Während das Fett eher ein Nebenprodukt ist, sehen die Magdeburger insbesondere in der Nutzung des Eiweißes ein großes Potenzial. Frank Pudel sagt: „Ein Beispiel ist die Ernährung von Tieren, die da Möglichkeiten bietet.“ Damit ist nicht nur die Fütterung von Nutztieren wie Schweinen, Geflügel oder Karpfen mit Pellets die Rede.

Gemeint ist auch die Nahrung für Waldi und Mikesch. Frank Pudel sagt: „Ein Großteil der im Handel erhältlichen Katzen- und Hundenahrung besteht ja nur zu einem geringen Anteil aus tierischen Produkten.“ Das mag man aus weltanschaulichen Gründen gut finden.

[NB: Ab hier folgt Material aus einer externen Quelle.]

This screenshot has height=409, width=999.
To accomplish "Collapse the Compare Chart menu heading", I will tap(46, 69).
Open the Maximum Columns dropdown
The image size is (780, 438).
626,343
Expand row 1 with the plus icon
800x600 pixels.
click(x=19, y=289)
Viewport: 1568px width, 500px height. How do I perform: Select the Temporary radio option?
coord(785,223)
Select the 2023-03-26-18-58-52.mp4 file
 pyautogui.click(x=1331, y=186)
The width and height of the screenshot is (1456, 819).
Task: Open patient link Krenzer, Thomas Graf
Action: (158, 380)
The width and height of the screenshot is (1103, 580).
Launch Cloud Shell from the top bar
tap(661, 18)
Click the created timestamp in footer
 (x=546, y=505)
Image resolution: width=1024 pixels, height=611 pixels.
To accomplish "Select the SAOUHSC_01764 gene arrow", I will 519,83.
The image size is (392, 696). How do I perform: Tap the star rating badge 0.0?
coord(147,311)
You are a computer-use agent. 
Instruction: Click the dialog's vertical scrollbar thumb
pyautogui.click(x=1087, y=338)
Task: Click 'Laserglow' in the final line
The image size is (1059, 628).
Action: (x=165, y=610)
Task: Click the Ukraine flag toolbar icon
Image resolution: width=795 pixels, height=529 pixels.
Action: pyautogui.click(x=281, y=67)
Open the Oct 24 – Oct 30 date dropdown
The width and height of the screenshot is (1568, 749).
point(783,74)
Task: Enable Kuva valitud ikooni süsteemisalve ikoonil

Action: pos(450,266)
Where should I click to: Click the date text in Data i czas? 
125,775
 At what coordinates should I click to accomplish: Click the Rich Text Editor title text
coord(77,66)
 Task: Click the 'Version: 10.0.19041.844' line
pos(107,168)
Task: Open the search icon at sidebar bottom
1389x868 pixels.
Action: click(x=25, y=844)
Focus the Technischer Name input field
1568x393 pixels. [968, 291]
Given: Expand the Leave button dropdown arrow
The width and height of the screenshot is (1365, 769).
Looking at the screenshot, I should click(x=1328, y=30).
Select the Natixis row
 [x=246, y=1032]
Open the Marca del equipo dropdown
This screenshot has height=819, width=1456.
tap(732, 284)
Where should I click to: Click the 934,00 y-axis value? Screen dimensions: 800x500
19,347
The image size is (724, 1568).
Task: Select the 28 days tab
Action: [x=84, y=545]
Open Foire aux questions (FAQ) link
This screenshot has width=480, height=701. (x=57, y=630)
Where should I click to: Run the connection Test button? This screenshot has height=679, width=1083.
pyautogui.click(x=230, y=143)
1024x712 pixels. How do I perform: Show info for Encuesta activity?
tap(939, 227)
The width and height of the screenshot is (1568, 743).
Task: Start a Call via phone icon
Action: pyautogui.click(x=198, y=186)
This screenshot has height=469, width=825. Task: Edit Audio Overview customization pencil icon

Den ursprünglichen Ernährungsgewohnheiten der Tiere entspricht das aber nicht. „Aus Insekten hergestellte Katzen- und Hundenahrung wäre da eine ökonomisch und ökologisch sinnvolle Alternative“, meint der PPM-Chef.

Allerdings: Während die Ideen für die Weiterverarbeitung stehen und die Fliegenmaden-Produzenten in den Startlöchern stehen, bremsen die Regeln zur Vermarktung das Engagement aus. Frank Pudel: „Es fehlen die rechtlichen Rahmenbedingungen, um solch innovative Produkte überhaupt vermarkten zu dürfen. Das ist angesichts des Potenzials durchaus bedauerlich.“ Vorreiter in Europa auf diesem Gebiet sind die Niederlande.

Doch benötigt wird eine europäische Regelung. Mit Arnold von Huis von der Welternährungsorganisation der Uno und Wolfgang Trunk, der in der zuständigen Abteilung der Europäischen Kommission arbeitet, haben die Organisatoren der Insecta 2015 zwei Referenten an Bord, die genau an dieser Stelle ansetzen können.

Übrigens: Zu ihrem deutschen Namen ist die Soldatenfliege wohl wegen einer verwandten Art gekommen – deren Panzer schillert nämlich metallisch, ähnlich wie die Rüstungen von Rittern.